Because it requires toxic chemicals and produces greenhouse gases, ore smelting can be a messy industrial process. Fortunately, MIT researchers have found a new way of separating metal from impurities that could be potentially cheaper, safer and less harmful to the environment than traditional ore processing methods.
   
Originally, the researchers were testing a new chemical formulation for the development of a new kind of high temperature storage battery. The formulation used antimony sulfide, in addition to a second electrolyte (a blend of sodium chloride, potassium chloride, and sodium sulfide), between the positive and negative electrodes of the battery. But when the battery wouldn’t hold a charge, they opened it up to find that the antimony sulfide had completely separated into pure liquid antimony and gaseous sulfur.
   
By trying to figure out the cause of this reaction, they discovered that the second electrolyte was a good ionic conductor, which caused the antimony sulfide to undergo electrolysis – separating the metal from the sulfide compound. Electrolysis is the same reaction a jeweler uses to apply rhodium plating.

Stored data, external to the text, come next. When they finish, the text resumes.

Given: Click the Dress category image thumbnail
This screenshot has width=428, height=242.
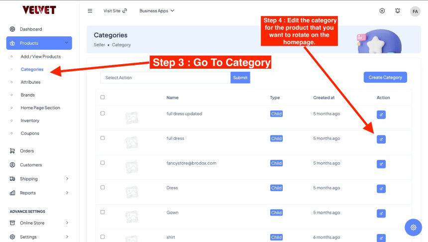Looking at the screenshot, I should (131, 192).
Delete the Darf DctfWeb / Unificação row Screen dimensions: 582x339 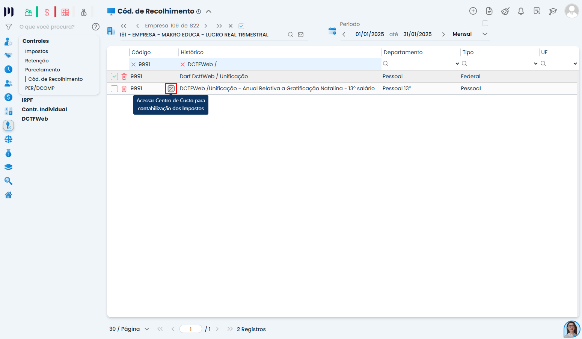point(124,77)
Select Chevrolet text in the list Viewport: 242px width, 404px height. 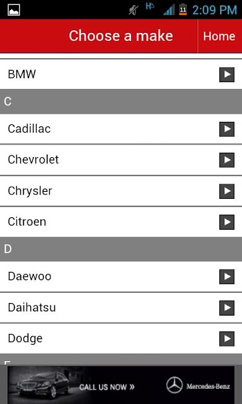pyautogui.click(x=33, y=160)
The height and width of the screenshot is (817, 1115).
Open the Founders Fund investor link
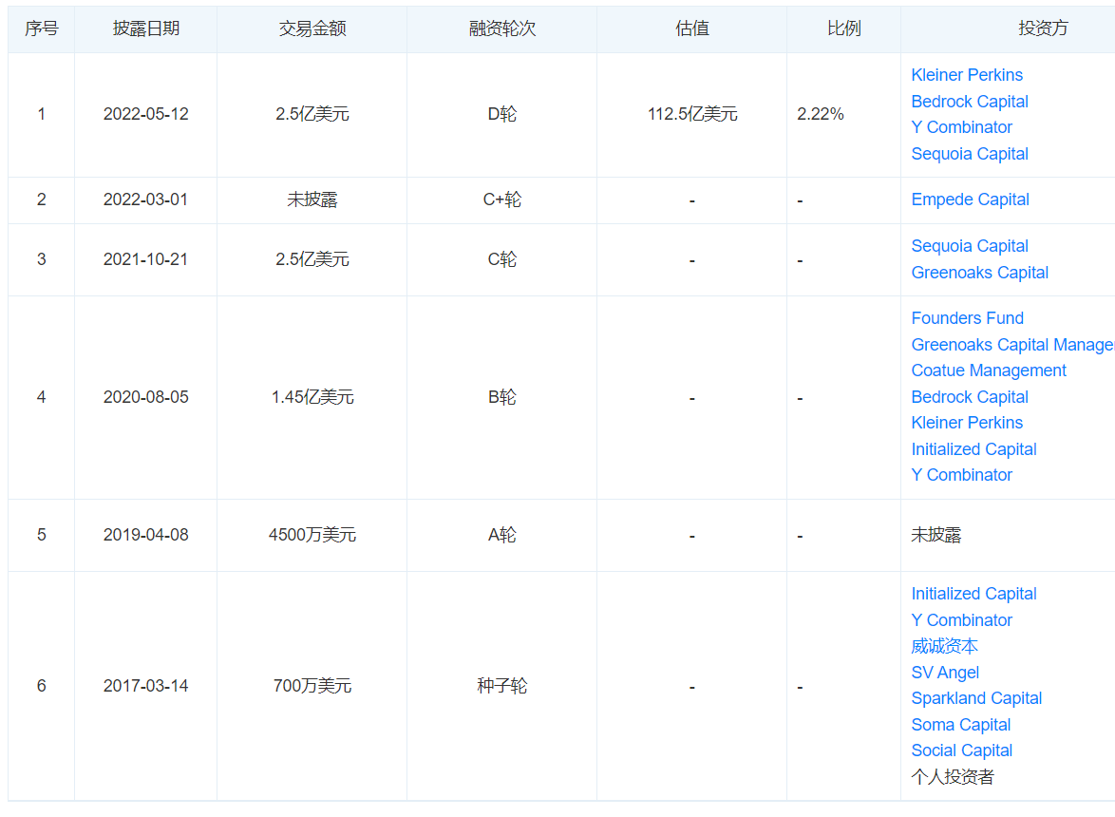pyautogui.click(x=968, y=317)
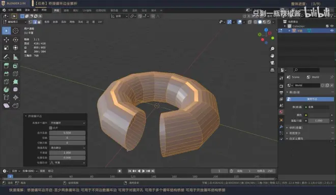Open the File menu
Screen dimensions: 336x195
[x=11, y=10]
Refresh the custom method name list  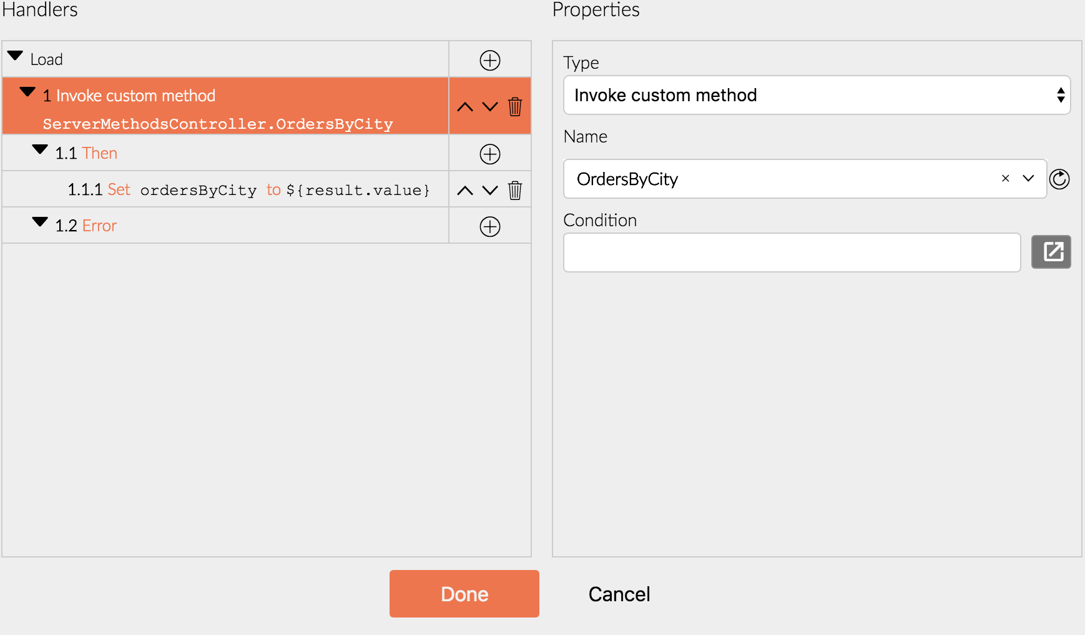pos(1059,179)
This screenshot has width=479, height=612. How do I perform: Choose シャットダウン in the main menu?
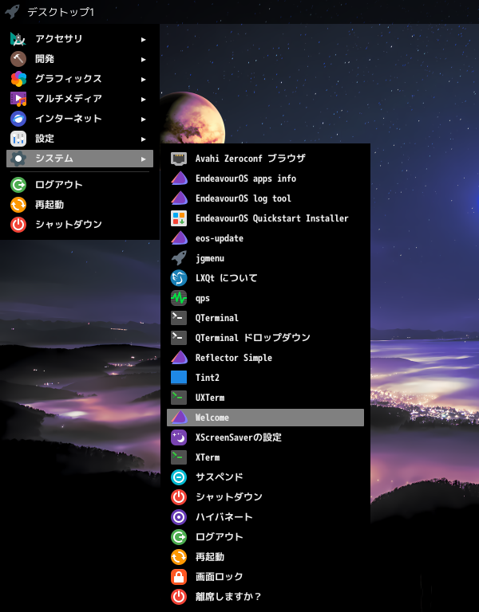click(68, 225)
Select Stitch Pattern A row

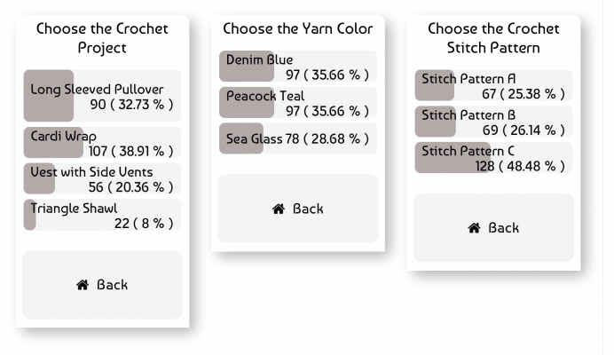point(494,85)
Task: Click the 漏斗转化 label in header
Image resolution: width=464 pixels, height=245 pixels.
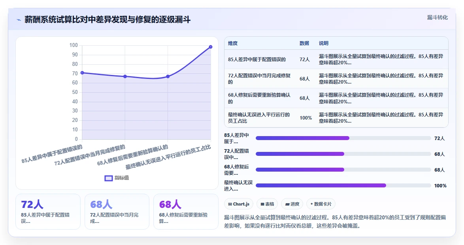Action: [x=437, y=17]
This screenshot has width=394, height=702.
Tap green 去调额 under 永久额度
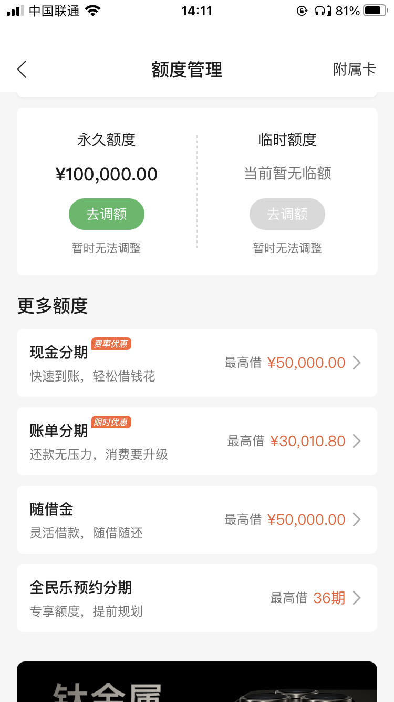coord(107,214)
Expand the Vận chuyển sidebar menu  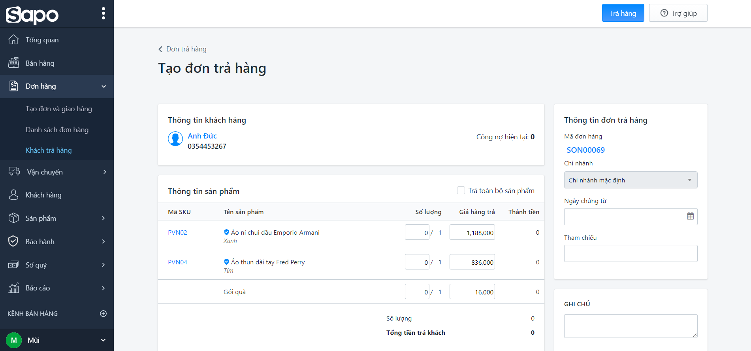point(104,172)
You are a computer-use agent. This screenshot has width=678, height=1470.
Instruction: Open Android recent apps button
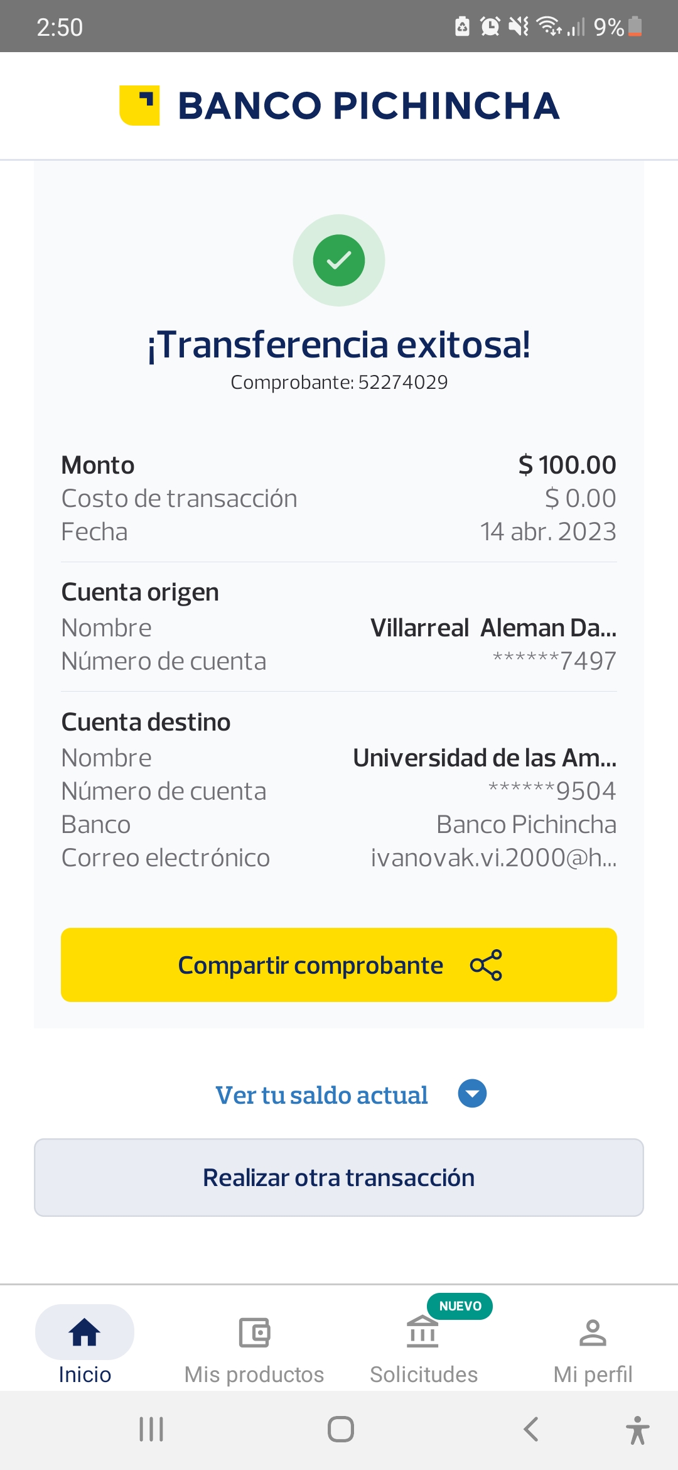pos(151,1429)
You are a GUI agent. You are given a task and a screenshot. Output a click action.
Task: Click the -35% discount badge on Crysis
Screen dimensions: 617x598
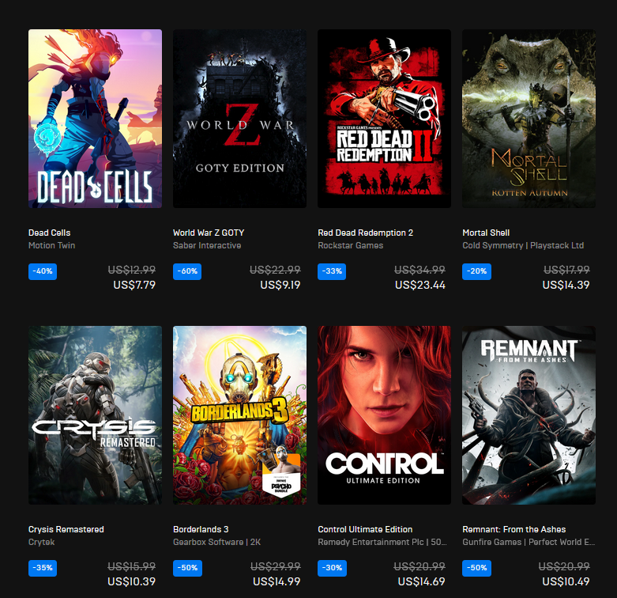pyautogui.click(x=43, y=568)
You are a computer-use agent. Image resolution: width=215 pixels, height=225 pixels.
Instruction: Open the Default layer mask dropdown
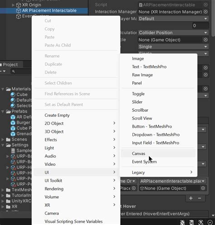coord(173,19)
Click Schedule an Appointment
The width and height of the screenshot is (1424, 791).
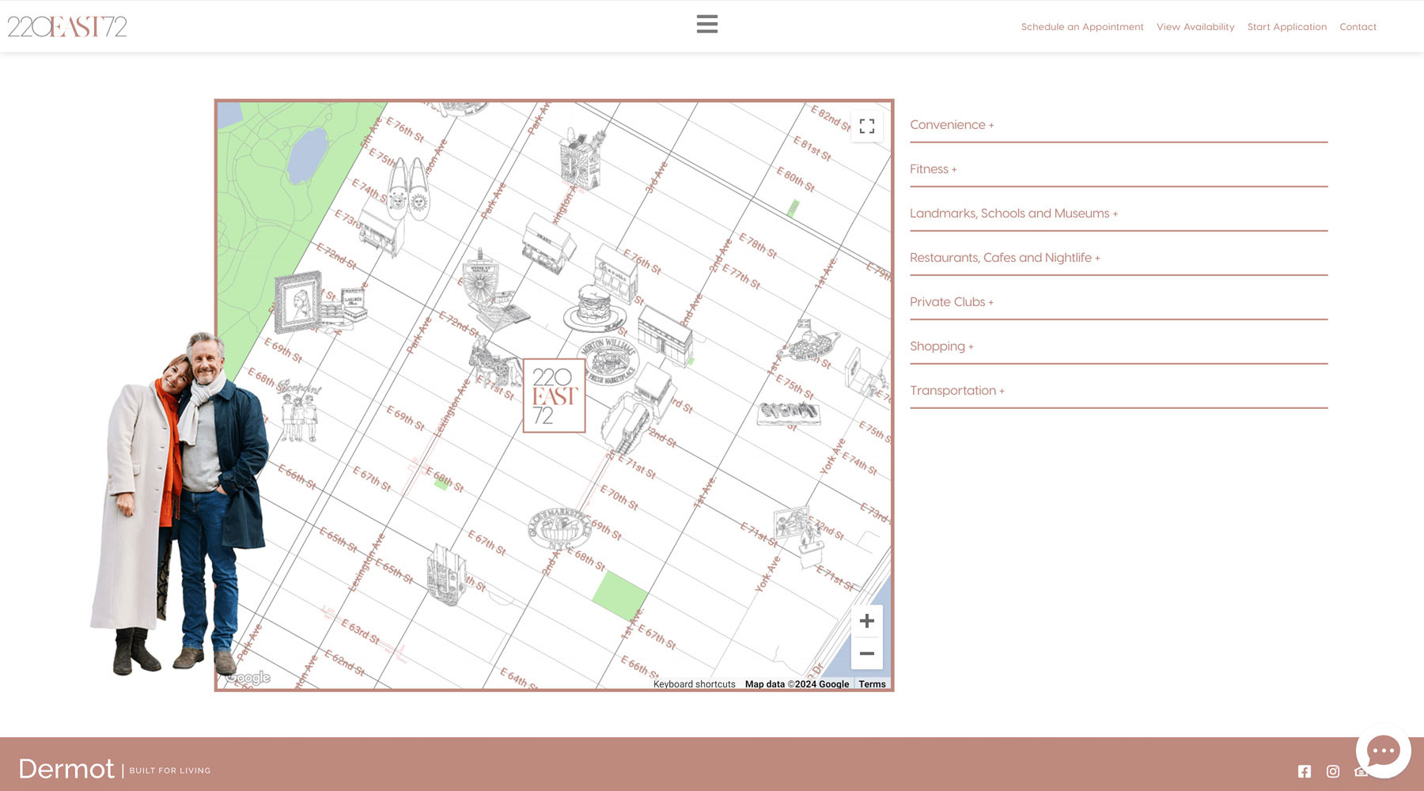click(x=1081, y=27)
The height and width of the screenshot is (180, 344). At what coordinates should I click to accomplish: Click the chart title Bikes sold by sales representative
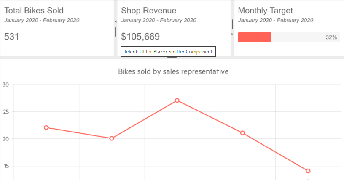[x=173, y=71]
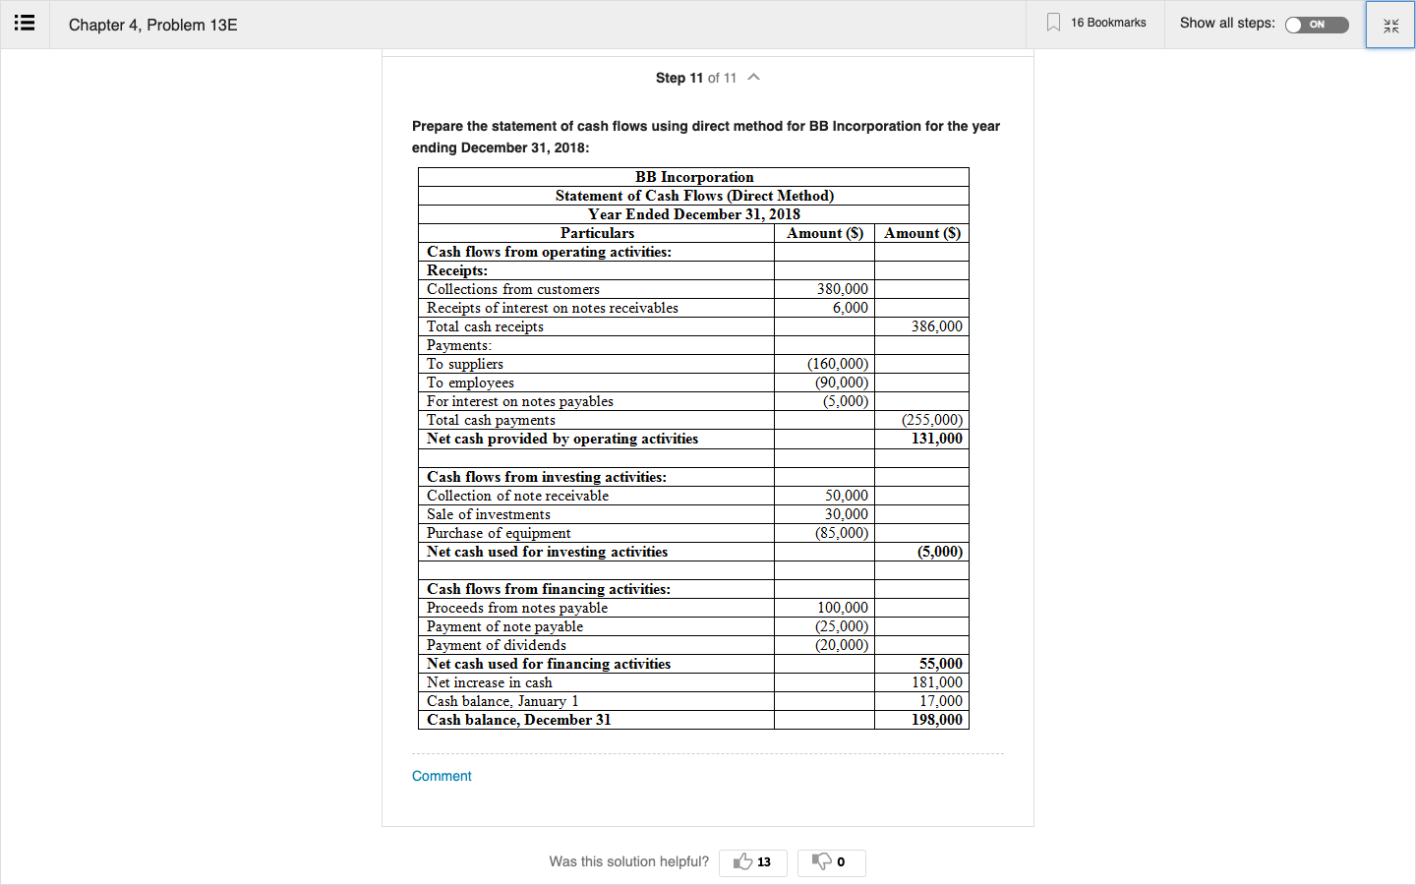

In typical smelting processes, the sulfur would immediately bond with oxygen in the air to form sulfur dioxide, a common source of air pollution. Since the electrolysis developed by MIT is contained in the “battery,” it provides purified metal without the need to worry about scrubbing/filtering out pollutants. Although researchers have only demonstrated the process with antimony, they believe that the same principles may also be applied to producing much more economically important metals such as copper and nickel.